TEXT SECTION:

The Muslim Brotherhood in the West
Mohamed Salmawy, , Monday 26 Nov 2018
Western societies underestimate the deceitful lengths to which the Muslim Brotherhood is prepared to go in its expansionist goal of reaching world domination


I want to call attention to an extremely important book by an Egyptian now living in Sweden, Sameh Egyptson. Holy White Lies: The Muslim Brotherhood in the West, which appears to have been published at the author’s own expense by Dar Al-Maaref, is an exhaustive study of the Muslim Brotherhood organisation’s designs to assert its influence over major governmental and non-governmental institutions in the West.

Its plans and strategies towards this end rely on lies, deception and doublespeak. The author uses Sweden as a case study representative of other Western countries.

The title of the book is taken from a fatwa issued by Sheikh Youssef Al-Qaradawi and posted on his personal webpage, telling Muslims that it is okay for them to lie: “Among the properties of Islam is that it combines idealism and pragmatism.

Islam is the method of God who knows from the nature of life and the needs of the people that which made Him licence the telling of lies in certain situations out of consideration for human nature and appreciation for their pressing needs and urgencies.”

In Maqasid Al-Sharia (The Intents of Islamic Law), Al-Qaradawi holds that the best argument on the question of lying was that proposed by Abu Hamed Al-Ghazali in his encyclopaedic Revival of the Theological Sciences: “I know that lying is not a sin in and of itself but because of what it inflicts on the interlocutor or others.

In its least harmful degree, the informant believes the opposite of what is true. He is ignorant. Often there is gain and benefit in ignorance. Lying is the outcome of that ignorance and, as such, it is permissible and, perhaps, necessary.”

The Muslim Brotherhood’s other main strategem for acquiring influence in the West is gradualism. Muslim Brotherhood founder Hassan Al-Banna was the first to formulate this strategy for attaining the movement’s political ends.

Egyptson cites Al-Banna, in his letter to Muslim Brotherhood youth, saying that the ultimate end is to control and rule the world or, to use Al-Banna’s term, to attain “worldwide mastery”.

Al-Qaradawi also stresses the need to observe the principle of gradualism: “By gradualism, here, we do not just mean delay and procrastination of execution, or using the word ‘gradualism’ as a means to put camouflage the urgent demand to establish God’s rule and apply his law.

Rather, by this term, we mean specifying the aim, drawing up the plan and designating the stages whereby each stage leads to the next through planning, organisation and design.”

Because of the Muslim Brotherhood’s central planning organisation, the directives of which must be followed by all branches throughout the world, we hear the same arguments reiterated by Muslim Brotherhood leaders everywhere. Holy White Lies cites the following excerpt from an interview with Chakib Benmakhlouf, president of the Federation of Islamic Organisations in Europe, published in the London-based Asharq Al-Awsat: “We have a programme.

We have an agenda for the next 20 years and a short-term plan, a middle-term plan and a long-range plan.” He adds: “Our presence in Western Europe is not so deeply rooted.

BRIEF A: Copy the rows word for word, from the line containing "You are a computer-use agent." through the end of the rows, with both ends included. Leave the pictures out of your copy.

SOURCE RECORDS:
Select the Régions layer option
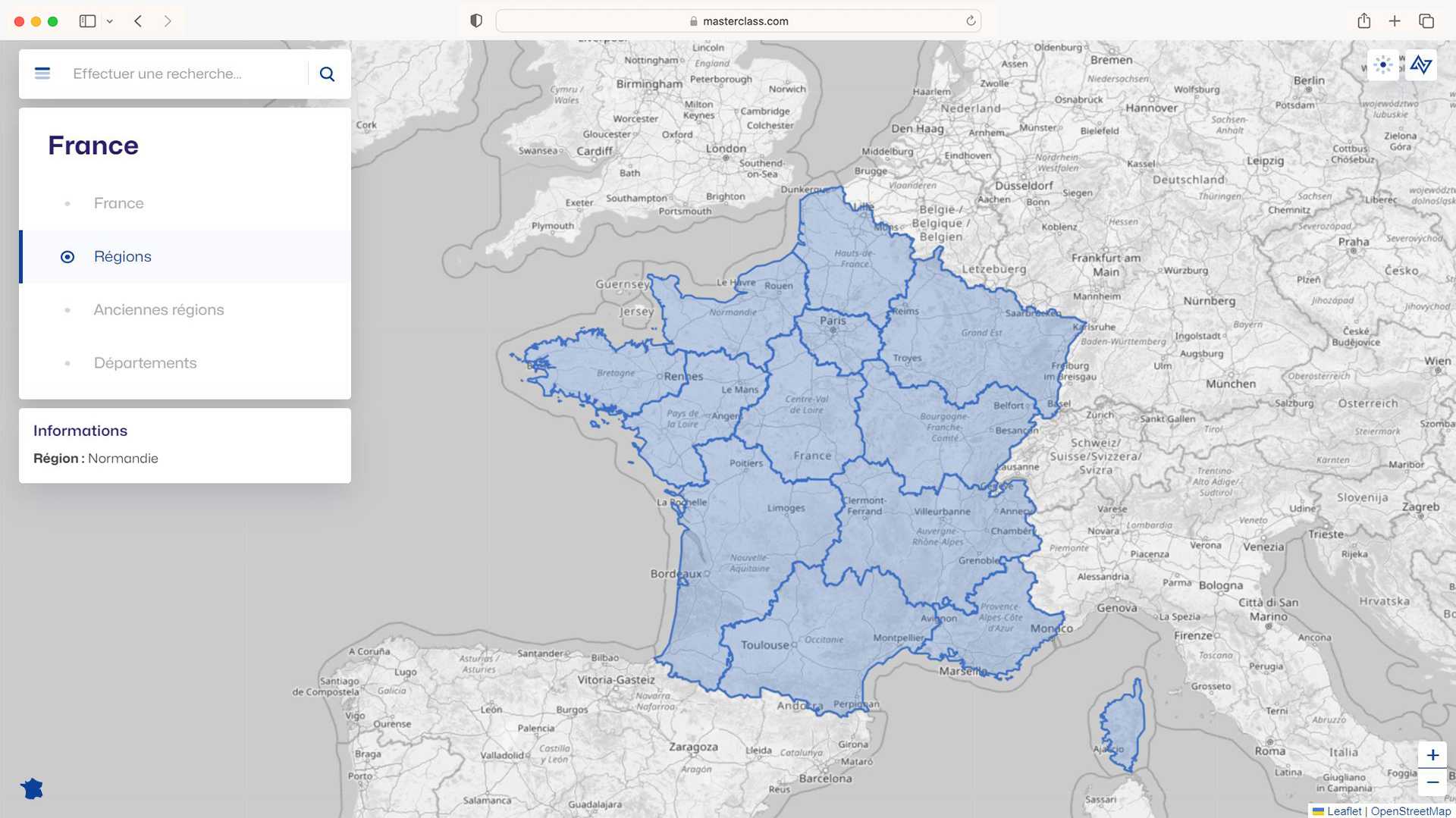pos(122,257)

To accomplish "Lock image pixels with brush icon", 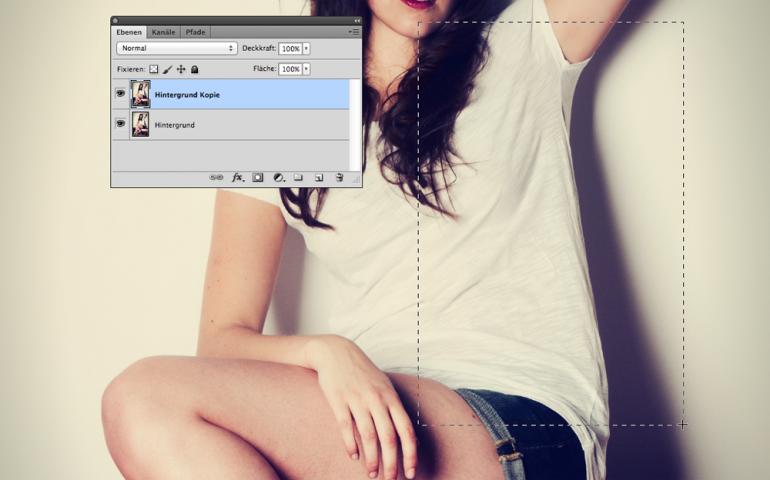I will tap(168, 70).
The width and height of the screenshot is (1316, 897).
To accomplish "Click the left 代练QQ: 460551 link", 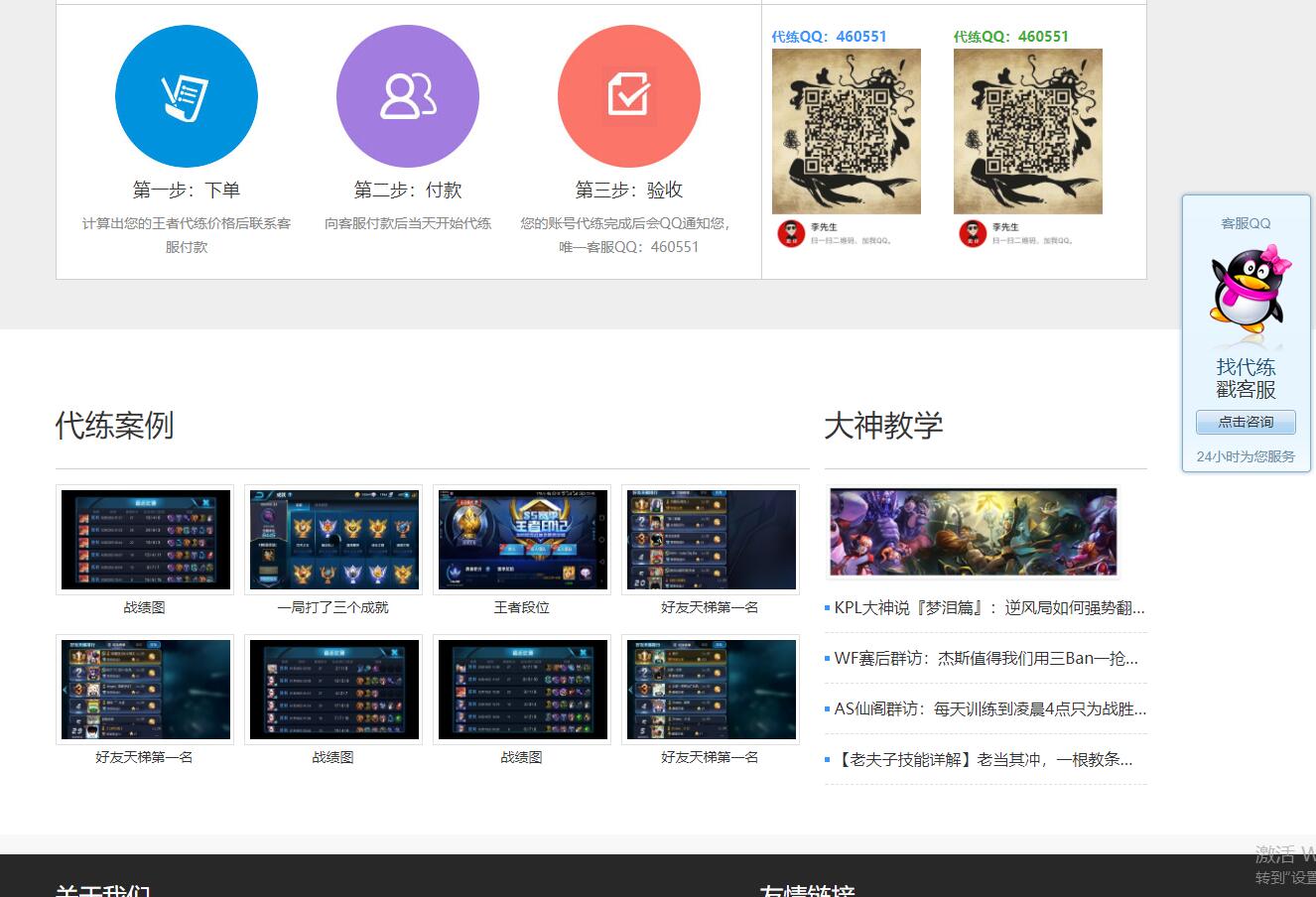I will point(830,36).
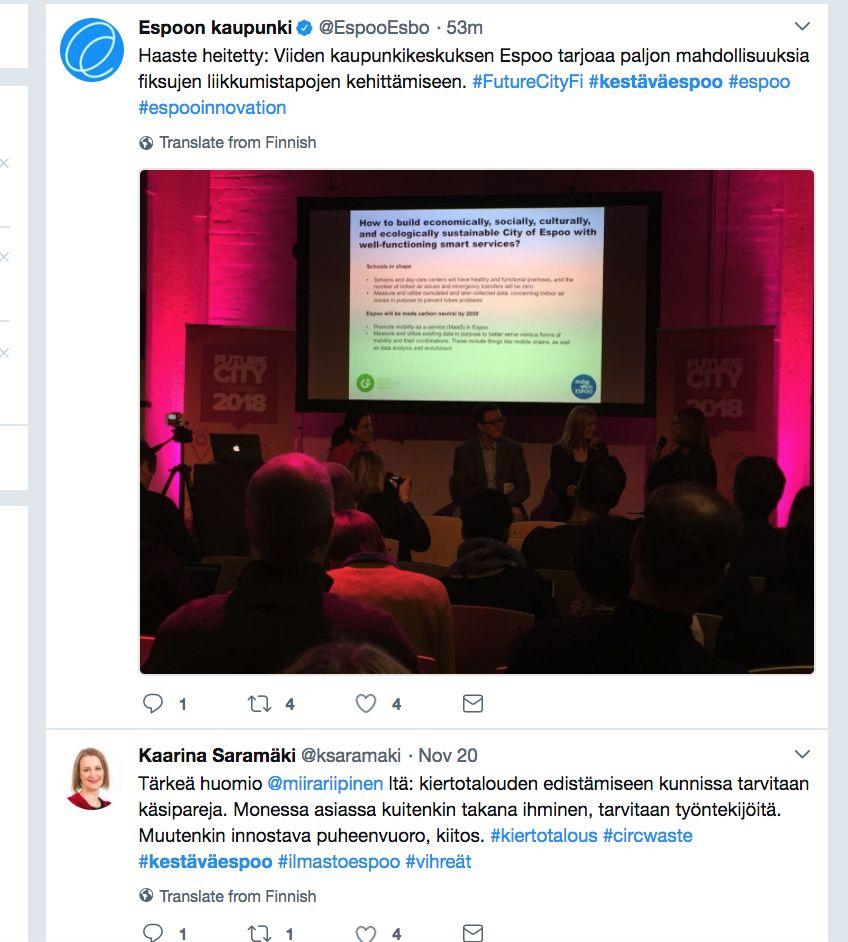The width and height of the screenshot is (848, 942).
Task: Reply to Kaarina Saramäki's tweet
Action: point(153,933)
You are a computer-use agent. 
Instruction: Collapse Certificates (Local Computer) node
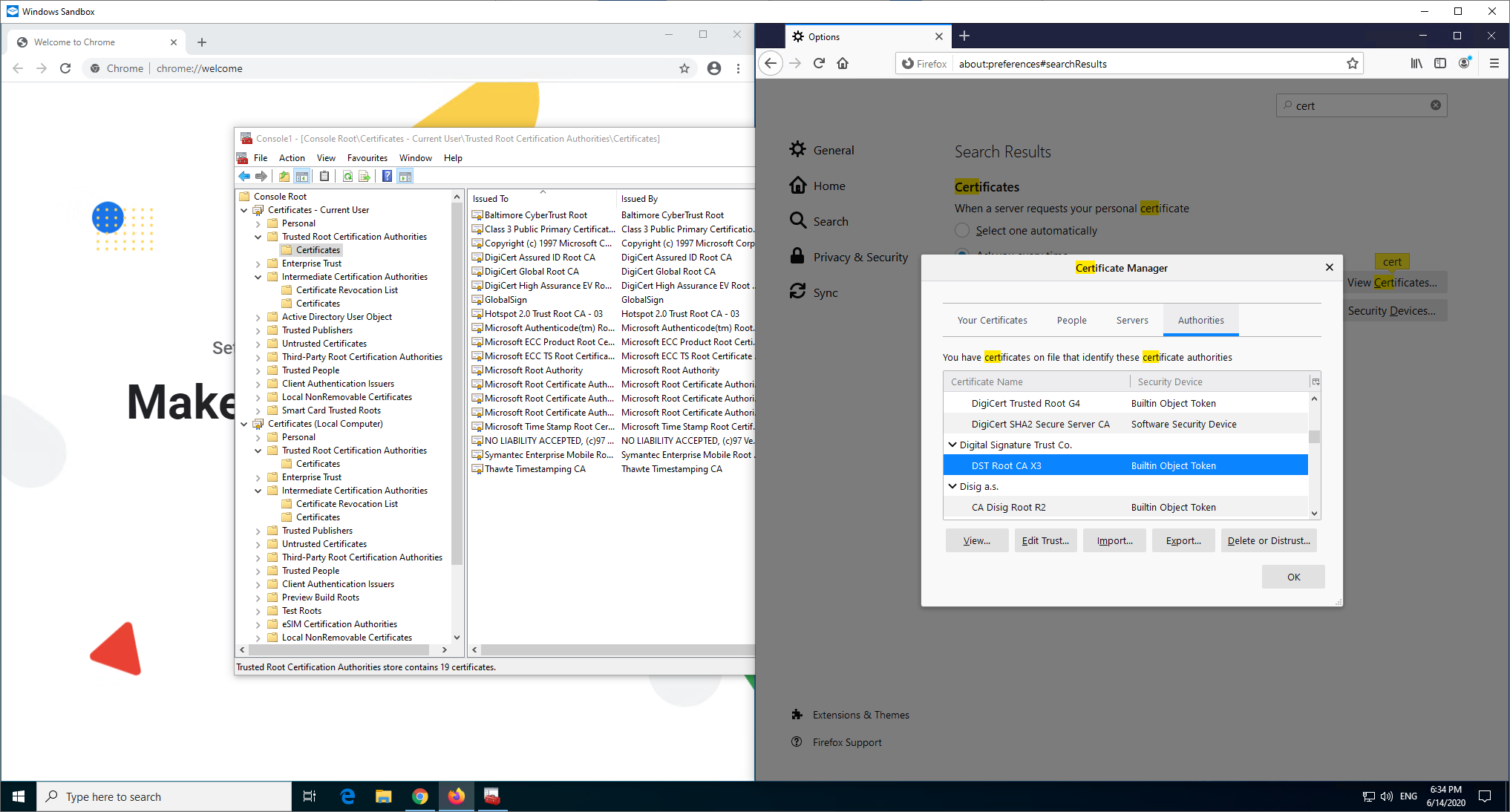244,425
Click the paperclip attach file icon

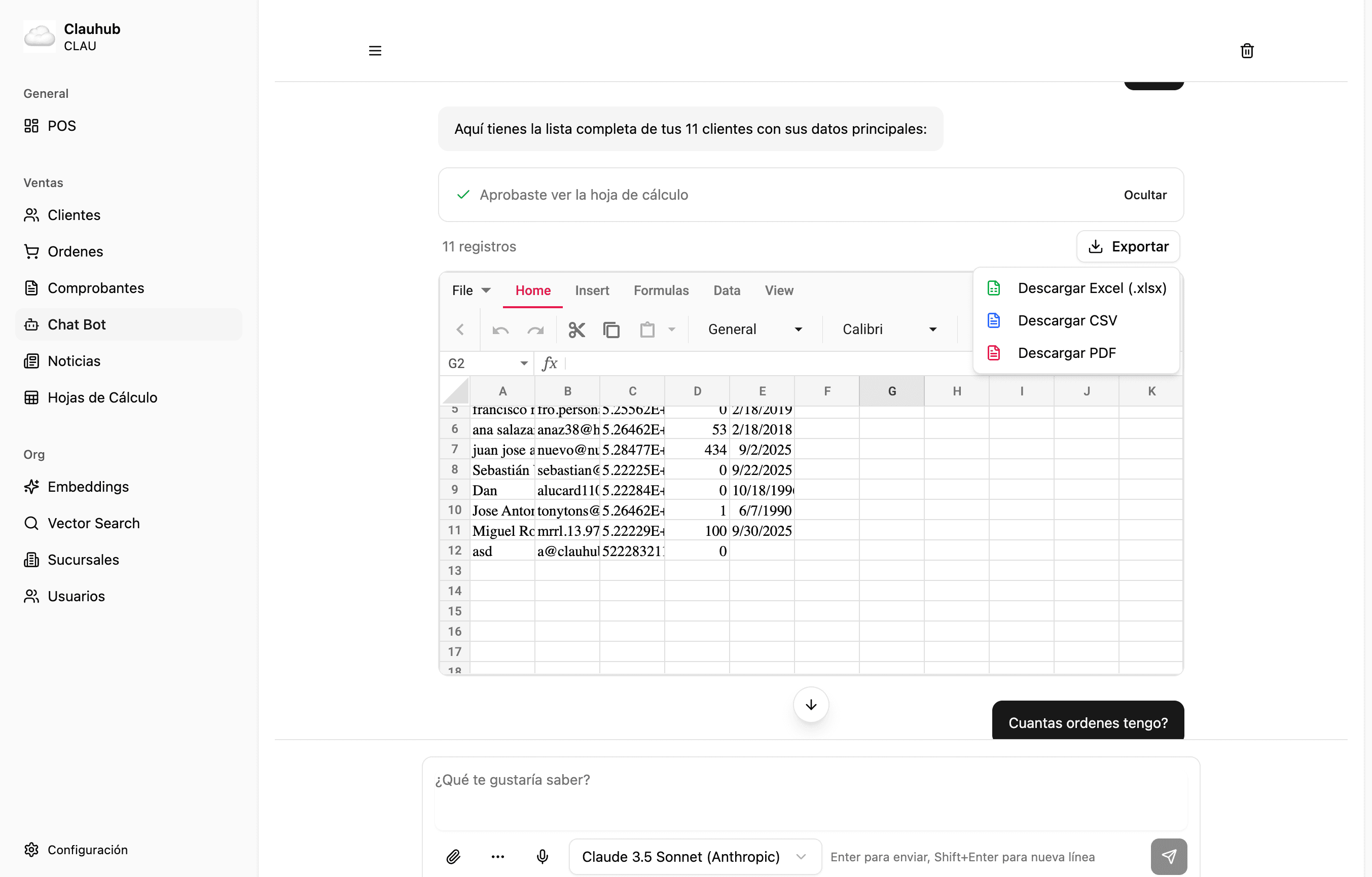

BRIEF B: Translate this sentence from the article on the Muslim Brotherhood in the West into Spanish: "The author uses Sweden as a case study representative of other Western countries."

EXERCISE OUTPUT A:
You are a computer-use agent. 
Instruction: Collapse Certificates (Local Computer) node
244,425
Click the paperclip attach file icon

EXERCISE OUTPUT B: El autor utiliza Suecia como un caso de estudio representativo de otros países occidentales.